A prisoner spins a playing card into a somersault, stirring a wind that becomes a tornado that takes off the roof of a church in nearby Normal, Illinois. Elizabeth Wildhack is born in that church and someday she will meet that prisoner, a man named Diablo, on the streets of New Orleans--where a hurricane-like Great White Spot hovers off the coast. But how is it all interconnected? And what does it have to do with a time-traveling serf and a secret society whose motto is "Walk away"?
"Chaos theory says that a tiny, almost imperceptible event can have large, even catastrophic coincidences: a butterfly flapping its wings in North America leads to a hurricane on another continent, for example. In this fictional take on chaos theory, several offbeat characters are linked by a single event that expands through time, sweeping them up in it and changing their lives. A traveler works a nifty trick with a playing card, and a tornado strikes a small Illinois town; a woman is born during the tornado and later meets the man who set it in motion; 1,200 years earlier, a man who is supposed to be stoned to death discovers he has an uncanny knack for surviving; and, back in the present day, another man speaks only in the present tense. Comparisons of this novel to the works of Tom Robbins are both obvious and appropriate: the story meanders around in an entertaining manner, never getting too serious about itself; the characters are splendidly loopy, close to caricature but never quite reaching it, and the situations in which they find themselves are comic, dramatic, and everything in between." --Booklist
"Linguistic gymnastics abound... Vigorito demonstrates once again that he's a wild stylist... startlingly original... an entertaining anarchist..." --The Chicago Sun-Times
"A neopsychedelic satire... channeling the spirited humor of Douglas Adams’ The Hitchhiker’s Guide to the Galaxy series..., Vigorito's is a crisp, sardonic voice." --Texas Monthly
"Part quirky love story, part philosophical manifesto, and part metaphysical mystery, Nine Kinds of Naked is almost more musical dance than written word. Tony Vigorito's book... is right at home with the works of Tom Robbins and Christopher Moore." --Sacramento Book Review
"With this strange carnival of a book, Vigorito has scored himself a permanent plot in the neighborhood of the American surrealist novel. The breadth of his imagination and the sheer exuberance of his writing cannot be ignored." --Neal Pollack, author of The Neal Pollack Anthology of American Literature and Never Mind The Pollacks
"Nine Kinds of Naked offers ten distinct varieties of literary satisfaction, including metaphysical highjinks, libidinous lowjinks, hermeneutic mind games, Gordian plot twists, cognitive estrangement, linguistic surrealism, stylistic pyrotechnics, laugh-out-loud jokes, scrappy extrapolations, and the synergistic sum of the above."

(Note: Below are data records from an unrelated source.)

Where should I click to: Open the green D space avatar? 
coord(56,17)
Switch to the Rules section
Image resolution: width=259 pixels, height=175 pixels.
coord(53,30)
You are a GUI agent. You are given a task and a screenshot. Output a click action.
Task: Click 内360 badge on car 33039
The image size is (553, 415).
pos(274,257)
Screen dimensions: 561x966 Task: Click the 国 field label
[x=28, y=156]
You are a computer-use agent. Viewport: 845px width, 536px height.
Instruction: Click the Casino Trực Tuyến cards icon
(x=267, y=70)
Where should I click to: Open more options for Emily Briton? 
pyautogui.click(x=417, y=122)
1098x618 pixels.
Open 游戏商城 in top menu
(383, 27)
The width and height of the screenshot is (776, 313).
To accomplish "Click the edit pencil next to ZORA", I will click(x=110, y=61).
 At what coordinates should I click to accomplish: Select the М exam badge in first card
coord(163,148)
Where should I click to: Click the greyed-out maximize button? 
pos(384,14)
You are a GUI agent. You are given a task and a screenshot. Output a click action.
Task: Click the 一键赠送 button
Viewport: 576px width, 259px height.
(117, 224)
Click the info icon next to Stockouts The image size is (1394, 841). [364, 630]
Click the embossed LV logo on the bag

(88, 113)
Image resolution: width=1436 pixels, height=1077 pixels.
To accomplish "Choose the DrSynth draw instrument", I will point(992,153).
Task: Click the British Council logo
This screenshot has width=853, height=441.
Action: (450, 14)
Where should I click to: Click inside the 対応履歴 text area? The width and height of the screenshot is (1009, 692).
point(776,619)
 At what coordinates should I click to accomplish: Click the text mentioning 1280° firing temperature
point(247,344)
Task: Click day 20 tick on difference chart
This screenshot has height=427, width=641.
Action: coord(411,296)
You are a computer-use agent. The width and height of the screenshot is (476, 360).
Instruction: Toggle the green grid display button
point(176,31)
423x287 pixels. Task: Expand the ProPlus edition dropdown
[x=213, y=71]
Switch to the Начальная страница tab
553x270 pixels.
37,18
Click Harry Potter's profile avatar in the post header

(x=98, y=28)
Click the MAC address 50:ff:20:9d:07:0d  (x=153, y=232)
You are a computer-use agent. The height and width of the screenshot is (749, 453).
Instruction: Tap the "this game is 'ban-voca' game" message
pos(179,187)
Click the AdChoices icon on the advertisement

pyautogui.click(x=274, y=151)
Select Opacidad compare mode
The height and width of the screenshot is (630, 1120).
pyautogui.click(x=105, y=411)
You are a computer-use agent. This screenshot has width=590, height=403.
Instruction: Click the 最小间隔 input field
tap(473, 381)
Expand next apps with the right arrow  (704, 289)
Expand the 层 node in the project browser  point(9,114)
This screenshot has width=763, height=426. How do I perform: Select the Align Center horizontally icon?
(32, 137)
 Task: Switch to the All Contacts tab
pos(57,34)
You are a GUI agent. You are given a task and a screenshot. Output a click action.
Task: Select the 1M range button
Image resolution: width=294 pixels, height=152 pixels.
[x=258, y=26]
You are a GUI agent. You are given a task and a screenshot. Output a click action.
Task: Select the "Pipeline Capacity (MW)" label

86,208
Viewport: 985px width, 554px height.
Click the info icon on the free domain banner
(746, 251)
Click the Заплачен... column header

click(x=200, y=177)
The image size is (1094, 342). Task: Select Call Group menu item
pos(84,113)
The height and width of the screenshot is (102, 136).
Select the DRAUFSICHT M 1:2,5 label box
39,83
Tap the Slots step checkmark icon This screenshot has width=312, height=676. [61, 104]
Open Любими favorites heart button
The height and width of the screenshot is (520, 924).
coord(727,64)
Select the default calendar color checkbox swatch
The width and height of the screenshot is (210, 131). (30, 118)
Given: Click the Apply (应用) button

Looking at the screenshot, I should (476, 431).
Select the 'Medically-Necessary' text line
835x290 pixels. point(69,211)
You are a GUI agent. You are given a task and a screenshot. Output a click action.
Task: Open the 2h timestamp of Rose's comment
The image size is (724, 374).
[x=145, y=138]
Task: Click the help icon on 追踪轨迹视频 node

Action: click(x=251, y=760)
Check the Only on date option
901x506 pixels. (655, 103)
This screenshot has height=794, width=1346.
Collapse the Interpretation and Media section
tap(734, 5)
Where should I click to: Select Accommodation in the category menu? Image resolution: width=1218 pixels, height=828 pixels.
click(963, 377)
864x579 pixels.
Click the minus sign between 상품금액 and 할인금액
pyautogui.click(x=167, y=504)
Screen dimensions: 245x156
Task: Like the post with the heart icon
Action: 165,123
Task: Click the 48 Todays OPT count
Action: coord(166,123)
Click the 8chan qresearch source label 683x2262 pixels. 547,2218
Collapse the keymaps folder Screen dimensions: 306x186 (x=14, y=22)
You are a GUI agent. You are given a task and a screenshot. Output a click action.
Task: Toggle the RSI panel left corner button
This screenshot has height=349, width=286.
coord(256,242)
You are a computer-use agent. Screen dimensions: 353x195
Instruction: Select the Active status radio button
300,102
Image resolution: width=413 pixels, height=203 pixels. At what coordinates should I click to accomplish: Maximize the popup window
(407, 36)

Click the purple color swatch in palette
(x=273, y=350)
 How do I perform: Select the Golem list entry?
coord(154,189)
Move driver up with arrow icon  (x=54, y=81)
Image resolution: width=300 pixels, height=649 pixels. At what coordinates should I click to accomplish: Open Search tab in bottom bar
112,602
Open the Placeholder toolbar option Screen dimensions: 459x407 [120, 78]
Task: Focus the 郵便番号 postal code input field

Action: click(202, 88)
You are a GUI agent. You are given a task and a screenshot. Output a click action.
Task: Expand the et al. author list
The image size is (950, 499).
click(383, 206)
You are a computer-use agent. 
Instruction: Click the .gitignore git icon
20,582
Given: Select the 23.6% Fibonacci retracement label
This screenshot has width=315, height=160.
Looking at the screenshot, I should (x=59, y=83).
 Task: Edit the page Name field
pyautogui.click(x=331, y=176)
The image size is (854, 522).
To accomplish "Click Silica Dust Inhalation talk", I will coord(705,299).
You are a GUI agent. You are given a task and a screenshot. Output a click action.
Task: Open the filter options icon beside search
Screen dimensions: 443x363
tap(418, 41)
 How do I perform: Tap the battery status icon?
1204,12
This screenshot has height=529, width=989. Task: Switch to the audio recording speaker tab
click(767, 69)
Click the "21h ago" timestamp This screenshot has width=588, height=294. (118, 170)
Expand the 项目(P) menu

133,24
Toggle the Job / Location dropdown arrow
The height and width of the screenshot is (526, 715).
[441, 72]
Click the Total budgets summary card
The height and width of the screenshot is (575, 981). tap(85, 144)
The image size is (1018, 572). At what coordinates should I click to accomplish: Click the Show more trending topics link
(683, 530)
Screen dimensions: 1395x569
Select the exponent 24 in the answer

--James Morrow, author of The Last Witchfinder and The Philosopher's Apprentice
"Fans of Vigorito's... 2007 cult hit Just a Couple of Days will have a ball with this hyperactive, zany novel." --Publisher's Weekly
"Another whimsical tale of time, space, coincidence, and cause and effect. The author displays most of the linguistic acrobatics and playful rumination that made his debut a cult classic... In the tradition of Douglas Adams and Tom Robbins, much of the book is given over to philosophical musings about the connection among all things." --Kirkus Reviews
"Tony Vigorito has grown a cult following of thousands for one reason—his stuff is fun to read... It’s innocent, whimsical, sometimes silly even, but filled with the freshness and the freewheeling independence that made his reputation... This book is the “work” of one of the least pretentious and most enjoyable to read novelists at play in America today..." --Kris Saknussemm, author of Zanesville
"Nine Kinds of Naked is a wildly spinning tornado of beautiful fresh air. It'll blow its quixotic winds up your nose and make even the most cynical want to tear off their clothes and dance naked in the streets." --Chris Genoa, author of Foop!